_Task details_:
Your task is to repeat exactly the lines below between the line holding "Michael Corressell (73, 654)" and the line holding "[فتح بواسطة خرائط غوغل] (48, 475)", inclusive, and only those.

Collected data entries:
◆ ◆ ◆

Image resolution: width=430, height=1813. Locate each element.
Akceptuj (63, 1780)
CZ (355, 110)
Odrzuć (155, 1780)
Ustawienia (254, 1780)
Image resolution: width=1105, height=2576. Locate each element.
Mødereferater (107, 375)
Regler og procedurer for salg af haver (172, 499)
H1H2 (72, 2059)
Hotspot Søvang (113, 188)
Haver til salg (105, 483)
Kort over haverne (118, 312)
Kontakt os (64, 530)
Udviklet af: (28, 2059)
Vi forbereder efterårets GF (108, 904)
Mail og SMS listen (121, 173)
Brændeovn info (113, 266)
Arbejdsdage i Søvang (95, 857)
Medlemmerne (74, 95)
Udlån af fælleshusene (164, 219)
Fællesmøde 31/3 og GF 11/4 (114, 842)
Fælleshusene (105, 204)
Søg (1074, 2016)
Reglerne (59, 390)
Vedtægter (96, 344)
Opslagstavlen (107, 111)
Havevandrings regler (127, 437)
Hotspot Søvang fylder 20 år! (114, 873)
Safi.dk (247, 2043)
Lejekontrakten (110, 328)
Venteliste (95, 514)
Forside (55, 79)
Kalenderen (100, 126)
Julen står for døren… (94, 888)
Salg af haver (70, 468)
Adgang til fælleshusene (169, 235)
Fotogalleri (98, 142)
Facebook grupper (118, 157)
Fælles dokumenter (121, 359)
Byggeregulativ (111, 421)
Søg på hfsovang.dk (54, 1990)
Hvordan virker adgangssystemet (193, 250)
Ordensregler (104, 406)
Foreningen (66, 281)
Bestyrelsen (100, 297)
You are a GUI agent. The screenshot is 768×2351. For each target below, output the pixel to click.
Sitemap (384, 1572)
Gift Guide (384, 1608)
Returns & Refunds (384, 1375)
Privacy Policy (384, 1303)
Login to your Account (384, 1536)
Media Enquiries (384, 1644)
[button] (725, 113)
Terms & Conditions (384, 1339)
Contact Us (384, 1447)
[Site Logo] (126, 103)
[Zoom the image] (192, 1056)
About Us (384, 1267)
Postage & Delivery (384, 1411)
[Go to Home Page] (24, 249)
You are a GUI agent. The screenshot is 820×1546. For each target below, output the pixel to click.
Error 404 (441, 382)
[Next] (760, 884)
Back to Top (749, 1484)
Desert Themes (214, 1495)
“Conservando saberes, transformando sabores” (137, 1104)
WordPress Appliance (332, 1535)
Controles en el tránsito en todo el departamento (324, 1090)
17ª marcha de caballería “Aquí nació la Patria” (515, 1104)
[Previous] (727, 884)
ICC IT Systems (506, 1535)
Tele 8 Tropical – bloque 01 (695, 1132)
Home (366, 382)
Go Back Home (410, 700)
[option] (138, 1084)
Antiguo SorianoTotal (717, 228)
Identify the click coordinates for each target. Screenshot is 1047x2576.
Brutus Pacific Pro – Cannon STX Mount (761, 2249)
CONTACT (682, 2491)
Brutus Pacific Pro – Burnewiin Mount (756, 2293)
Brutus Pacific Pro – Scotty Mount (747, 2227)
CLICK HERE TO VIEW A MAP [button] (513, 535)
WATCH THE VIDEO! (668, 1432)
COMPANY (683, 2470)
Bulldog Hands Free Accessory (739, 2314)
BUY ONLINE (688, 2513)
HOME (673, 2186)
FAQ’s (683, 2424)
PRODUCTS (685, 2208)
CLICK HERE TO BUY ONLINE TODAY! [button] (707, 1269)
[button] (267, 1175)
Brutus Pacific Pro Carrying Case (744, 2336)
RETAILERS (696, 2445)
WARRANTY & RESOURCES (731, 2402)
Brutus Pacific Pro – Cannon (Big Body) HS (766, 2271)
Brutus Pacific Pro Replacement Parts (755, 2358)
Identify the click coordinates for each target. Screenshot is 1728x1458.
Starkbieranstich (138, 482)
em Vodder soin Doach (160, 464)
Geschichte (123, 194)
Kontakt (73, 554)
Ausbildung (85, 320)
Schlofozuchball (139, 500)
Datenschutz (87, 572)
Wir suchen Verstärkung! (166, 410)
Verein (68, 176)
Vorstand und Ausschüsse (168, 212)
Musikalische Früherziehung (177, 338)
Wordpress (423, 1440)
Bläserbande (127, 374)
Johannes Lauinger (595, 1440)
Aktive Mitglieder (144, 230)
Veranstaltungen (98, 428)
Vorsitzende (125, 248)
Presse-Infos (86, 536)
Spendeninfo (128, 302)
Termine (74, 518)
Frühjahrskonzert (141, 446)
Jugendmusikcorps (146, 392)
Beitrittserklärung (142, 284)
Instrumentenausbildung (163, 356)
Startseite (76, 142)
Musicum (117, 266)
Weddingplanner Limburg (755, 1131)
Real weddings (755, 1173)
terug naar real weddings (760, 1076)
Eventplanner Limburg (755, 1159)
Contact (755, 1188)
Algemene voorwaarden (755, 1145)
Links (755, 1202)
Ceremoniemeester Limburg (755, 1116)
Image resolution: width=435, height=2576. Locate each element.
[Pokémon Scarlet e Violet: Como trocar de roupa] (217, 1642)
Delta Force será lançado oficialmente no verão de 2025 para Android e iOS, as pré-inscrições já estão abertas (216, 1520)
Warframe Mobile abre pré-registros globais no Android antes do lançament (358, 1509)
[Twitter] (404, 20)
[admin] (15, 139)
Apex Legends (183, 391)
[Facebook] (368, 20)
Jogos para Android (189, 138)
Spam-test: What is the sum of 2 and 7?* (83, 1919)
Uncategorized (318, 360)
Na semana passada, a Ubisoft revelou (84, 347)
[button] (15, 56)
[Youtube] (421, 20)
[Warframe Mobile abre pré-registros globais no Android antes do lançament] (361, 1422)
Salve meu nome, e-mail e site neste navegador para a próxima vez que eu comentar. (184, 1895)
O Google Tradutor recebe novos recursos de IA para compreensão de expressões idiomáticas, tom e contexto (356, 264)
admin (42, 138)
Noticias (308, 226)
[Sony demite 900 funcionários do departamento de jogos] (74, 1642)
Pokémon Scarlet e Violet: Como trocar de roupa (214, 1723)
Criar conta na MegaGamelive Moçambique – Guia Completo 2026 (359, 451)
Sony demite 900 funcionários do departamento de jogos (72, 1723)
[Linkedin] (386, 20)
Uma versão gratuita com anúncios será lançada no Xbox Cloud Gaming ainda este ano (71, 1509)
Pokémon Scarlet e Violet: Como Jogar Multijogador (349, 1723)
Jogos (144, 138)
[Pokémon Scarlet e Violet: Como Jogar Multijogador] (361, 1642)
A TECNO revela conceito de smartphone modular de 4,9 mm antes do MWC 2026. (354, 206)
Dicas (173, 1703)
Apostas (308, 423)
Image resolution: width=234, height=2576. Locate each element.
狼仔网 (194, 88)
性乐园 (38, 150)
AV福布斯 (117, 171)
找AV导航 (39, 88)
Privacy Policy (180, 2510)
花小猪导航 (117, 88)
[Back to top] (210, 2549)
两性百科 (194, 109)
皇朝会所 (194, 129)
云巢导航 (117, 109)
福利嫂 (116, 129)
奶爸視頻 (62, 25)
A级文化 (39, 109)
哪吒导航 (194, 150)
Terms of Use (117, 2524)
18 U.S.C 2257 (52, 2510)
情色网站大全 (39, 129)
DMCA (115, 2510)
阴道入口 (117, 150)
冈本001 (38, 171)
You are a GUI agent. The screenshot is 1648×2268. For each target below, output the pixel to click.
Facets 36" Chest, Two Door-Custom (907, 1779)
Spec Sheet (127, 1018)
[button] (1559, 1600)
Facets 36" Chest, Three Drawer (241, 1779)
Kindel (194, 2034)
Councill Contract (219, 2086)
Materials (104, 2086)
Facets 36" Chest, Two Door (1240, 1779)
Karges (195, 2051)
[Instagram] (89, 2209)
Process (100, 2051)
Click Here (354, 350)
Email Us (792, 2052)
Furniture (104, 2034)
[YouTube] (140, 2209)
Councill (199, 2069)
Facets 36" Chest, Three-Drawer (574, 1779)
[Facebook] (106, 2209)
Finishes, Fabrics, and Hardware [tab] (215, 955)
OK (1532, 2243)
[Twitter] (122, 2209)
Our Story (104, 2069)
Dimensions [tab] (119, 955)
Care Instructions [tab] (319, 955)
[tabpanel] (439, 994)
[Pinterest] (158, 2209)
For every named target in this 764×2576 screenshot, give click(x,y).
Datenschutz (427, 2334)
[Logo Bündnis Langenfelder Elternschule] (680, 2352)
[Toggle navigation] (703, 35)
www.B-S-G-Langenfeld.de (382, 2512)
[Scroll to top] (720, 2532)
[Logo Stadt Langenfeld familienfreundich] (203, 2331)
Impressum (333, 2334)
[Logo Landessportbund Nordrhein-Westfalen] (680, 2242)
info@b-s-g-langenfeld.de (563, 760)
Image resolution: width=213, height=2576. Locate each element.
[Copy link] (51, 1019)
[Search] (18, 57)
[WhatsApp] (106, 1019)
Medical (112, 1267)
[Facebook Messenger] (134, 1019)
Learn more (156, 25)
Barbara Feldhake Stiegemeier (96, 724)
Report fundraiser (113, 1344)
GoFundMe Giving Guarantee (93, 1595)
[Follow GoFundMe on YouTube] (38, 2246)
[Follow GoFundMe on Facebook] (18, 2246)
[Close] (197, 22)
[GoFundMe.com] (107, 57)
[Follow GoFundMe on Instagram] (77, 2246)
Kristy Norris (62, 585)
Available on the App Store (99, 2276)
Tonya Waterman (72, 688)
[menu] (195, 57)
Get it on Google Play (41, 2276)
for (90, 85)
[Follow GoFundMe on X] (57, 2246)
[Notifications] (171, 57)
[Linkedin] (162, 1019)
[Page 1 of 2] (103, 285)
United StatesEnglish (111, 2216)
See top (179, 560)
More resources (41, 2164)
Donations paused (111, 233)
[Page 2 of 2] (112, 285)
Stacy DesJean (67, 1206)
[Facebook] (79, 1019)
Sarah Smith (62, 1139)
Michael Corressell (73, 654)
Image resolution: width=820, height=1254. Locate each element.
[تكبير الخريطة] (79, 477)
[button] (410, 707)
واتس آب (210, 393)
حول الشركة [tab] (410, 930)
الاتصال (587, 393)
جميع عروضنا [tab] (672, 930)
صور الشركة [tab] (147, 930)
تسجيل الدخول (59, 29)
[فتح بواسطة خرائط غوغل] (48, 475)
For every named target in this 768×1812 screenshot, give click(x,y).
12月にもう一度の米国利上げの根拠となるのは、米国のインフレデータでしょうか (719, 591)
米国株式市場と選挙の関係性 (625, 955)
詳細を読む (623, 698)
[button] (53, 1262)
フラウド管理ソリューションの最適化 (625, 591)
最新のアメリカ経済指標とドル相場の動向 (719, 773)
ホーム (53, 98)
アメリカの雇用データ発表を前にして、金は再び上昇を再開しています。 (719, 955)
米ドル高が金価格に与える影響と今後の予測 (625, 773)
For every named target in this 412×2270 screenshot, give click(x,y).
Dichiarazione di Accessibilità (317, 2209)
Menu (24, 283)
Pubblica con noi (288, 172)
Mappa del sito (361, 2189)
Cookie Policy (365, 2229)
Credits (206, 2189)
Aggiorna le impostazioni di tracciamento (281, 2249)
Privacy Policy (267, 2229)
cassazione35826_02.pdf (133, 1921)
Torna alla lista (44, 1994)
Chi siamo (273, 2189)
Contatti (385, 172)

◆ ◆ ◆

_Answer to this exercise_:
Michael Corressell (73, 654)
Image resolution: width=820, height=1254. Locate each element.
[تكبير الخريطة] (79, 477)
[button] (410, 707)
واتس آب (210, 393)
حول الشركة [tab] (410, 930)
الاتصال (587, 393)
جميع عروضنا [tab] (672, 930)
صور الشركة [tab] (147, 930)
تسجيل الدخول (59, 29)
[فتح بواسطة خرائط غوغل] (48, 475)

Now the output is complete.